– Болван ты, хоть и вояка! Если наши Йошрейки там засветятся, то тогда уже точно расвалунг сразу по наши души заявится. И вот тогда тебе, да и нам тоже, никакие «столпы» общества не помогут. Передавит Судья нас всех, словно цыплят однодневных, с грязью и пылью смешает, растопчет…
– Прекрати истерику, Младший! – оборвал его Бельессер с досадой. – Мы тут не пугать друг друга собрались, а придумать, как дополнительно обезопаситься. Есть предложения? Высказывай! Нет? Так веди себя сдержанно.
В ответ понеслась пусть и затихающая, но довольно безобразная ругань, и штатный политикан квартета с немалым сожалением подумал:
«Сколько он еще протянет? Или нас раньше в могилу столкнет? Надоел! – Но тут же сам себя оборвал: – Ну вот, ведем себя как и все наши подданные. А ведь кто мы и кто они?..»
– Так что у тебя за идея? – устал ждать Средний.
– Ах да… Моя идея в том, чтобы опять как-то выйти на Сатази…
– Было! Они даже смотреть в сторону галактики расвалунгов не хотят!
– Дослушай вначале!.. А зачем уничтожать всех деревянных Судей? Пусть они уничтожат Млечный Путь, да и все. Только и дождаться появления там того мобильного человека и дать должный сигнал. Понятное дело, что партией Сияющих придется пожертвовать. Но может получиться…
Средний шумно фыркнул:
– Как? Надо ведь отыскать еще причину для самих Сатази. Да еще и сделать так, чтобы они не поняли, кого именно атакуют и по чьей наводке.
– Верно. Для этого тоже пригодятся наши Йошрейки, которых придется в ту галактику отправлять в любом случае. Начальная их задача – отыскать веский повод для того, чтобы Сатази раскричались в ту сторону.
Теперь фыркнул Старший:
– Хорошо бы такую причину найти… Но вдруг получится, что там тогда и альятор пострадает? Как бы его родичи на нас за это не набросились.
– Вот потому и надо сделать так, чтобы к нам не вело никаких следов. А когда Млечный Путь будет уничтожен, искать виноватых будет поздно… и негде…
Бельессер хотел еще что-то добавить, но почувствовал срочный ментальный вызов от своего помощника по экстремальным ситуациям. А этот индивидуум даром своего бога никогда не побеспокоит. Поэтому как бы ни хотелось продлить беседу с братьями, Конструктор отозвался вслух, делая и ответы помощника слышными всем. Секретов в квартете друг от друга не было с первого дня их знакомства.
– Что случилось?
– Чрезвычайное происшествие, Священный! На Сифоне у Пьедронги произошел побег большого количества заключенных. Вас никто беспокоить не посмел, потому что уровень тревоги штатный, опасности для империи нет. Хотя заключенным удалось даже отбить первую волну нашей телепортационной помощи, которая, в общем, запоздала. Причины – привычные сбои телепортационных каналов, ведущих к станции. Вторая, более мощная атака недавно завершилась успехом, космическая станция занята нашими силами. Но только что появился альятор, которому вы приказали оказывать помощь по высшему приоритету важности. Альятор очень недоволен, что на Сифоне не осталось ни одного так необходимого ему в работе пленника. Речь о тех людях, которых вы лично распорядились поместить в блок релятивный, подсознательный для считки памяти…
– Там же и Йошрейк с командой на служебном расследовании! – вскинулся сознанием и всем телом Конструктор.
– Так точно, Священный!

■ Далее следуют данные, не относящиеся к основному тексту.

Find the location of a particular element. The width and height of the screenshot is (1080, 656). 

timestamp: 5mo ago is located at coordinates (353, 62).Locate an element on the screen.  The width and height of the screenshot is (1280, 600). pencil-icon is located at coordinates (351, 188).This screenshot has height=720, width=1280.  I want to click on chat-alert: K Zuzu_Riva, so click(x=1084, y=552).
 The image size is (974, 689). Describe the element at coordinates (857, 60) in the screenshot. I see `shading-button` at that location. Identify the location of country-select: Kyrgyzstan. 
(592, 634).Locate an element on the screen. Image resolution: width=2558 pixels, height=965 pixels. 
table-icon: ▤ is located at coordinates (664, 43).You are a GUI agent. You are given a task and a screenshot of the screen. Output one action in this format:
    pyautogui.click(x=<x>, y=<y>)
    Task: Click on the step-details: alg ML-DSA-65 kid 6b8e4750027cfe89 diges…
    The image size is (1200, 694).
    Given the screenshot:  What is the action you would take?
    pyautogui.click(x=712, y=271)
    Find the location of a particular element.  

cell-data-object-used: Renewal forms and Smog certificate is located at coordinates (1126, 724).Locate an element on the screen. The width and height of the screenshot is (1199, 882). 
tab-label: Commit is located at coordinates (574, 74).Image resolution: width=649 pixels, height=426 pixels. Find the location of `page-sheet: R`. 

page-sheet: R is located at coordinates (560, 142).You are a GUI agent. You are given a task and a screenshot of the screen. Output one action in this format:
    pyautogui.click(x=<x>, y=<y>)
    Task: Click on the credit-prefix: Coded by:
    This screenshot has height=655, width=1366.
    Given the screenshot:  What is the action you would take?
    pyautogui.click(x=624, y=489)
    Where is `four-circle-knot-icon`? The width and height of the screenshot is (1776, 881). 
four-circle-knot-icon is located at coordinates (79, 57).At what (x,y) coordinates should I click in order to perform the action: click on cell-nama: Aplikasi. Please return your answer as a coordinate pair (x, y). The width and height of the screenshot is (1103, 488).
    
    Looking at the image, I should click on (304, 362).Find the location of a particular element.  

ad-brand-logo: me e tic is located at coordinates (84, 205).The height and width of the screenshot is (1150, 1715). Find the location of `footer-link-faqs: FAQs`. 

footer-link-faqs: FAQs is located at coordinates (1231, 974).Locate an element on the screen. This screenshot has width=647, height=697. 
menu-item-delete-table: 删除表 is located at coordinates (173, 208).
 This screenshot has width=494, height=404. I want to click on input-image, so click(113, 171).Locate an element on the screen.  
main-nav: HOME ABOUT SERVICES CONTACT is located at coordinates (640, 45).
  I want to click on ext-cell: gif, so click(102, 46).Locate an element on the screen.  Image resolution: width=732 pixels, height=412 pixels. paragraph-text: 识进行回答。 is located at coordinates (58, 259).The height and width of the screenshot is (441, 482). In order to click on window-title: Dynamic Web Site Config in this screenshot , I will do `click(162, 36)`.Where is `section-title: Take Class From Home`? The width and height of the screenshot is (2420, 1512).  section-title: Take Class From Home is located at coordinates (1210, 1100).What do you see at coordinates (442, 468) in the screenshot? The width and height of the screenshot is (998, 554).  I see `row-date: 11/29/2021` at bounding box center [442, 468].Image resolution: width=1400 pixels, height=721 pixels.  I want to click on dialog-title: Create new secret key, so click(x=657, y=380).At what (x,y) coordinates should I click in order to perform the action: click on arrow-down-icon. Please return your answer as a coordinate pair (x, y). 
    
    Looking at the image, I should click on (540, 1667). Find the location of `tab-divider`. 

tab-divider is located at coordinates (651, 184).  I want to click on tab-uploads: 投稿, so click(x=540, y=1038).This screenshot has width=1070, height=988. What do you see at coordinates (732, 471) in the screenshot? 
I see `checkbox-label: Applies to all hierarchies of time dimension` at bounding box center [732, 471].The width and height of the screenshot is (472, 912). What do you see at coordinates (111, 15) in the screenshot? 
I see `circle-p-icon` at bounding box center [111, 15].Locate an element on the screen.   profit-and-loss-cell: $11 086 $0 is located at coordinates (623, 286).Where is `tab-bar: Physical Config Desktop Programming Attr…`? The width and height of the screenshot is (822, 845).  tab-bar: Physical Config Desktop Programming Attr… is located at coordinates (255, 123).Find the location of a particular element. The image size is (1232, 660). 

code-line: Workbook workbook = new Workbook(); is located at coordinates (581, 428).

Но из них никого не осталось в живых, заключенные произвели над ними самосуд, казнив прямо в камерах.
Уже изготовившись метнуться хоть на край света в жестокую погоню, Бельессер буквально прорычал:
– Куда сбежали заключенные?! И на чем?! – Он решил, что те убрались в открытый космос на космических кораблях. Но как бы ни были бесшабашны, самонадеянны и безрассудны беглецы, от Конструктов еще никто не уходил.
– Все они отправились на Пьедронгу. Сейчас ведутся работы по восстановлению площадки сброса, потому что она значительно повреждена…
Последнее предложение квартет божественных сущностей не дослушал. Все четверо, ведомые Средним, уже оказались на орбитальной космической станции Сифон.
Глава двенадцатая
Кормилец
Тело Михаила стало коченеть, и боль уже почти не ощущалась. Появилась возможность вполне связно соображать и предаваться рассуждением. Неприятно, конечно, тело словно умертвили и выбросили, но ведь сознание осталось.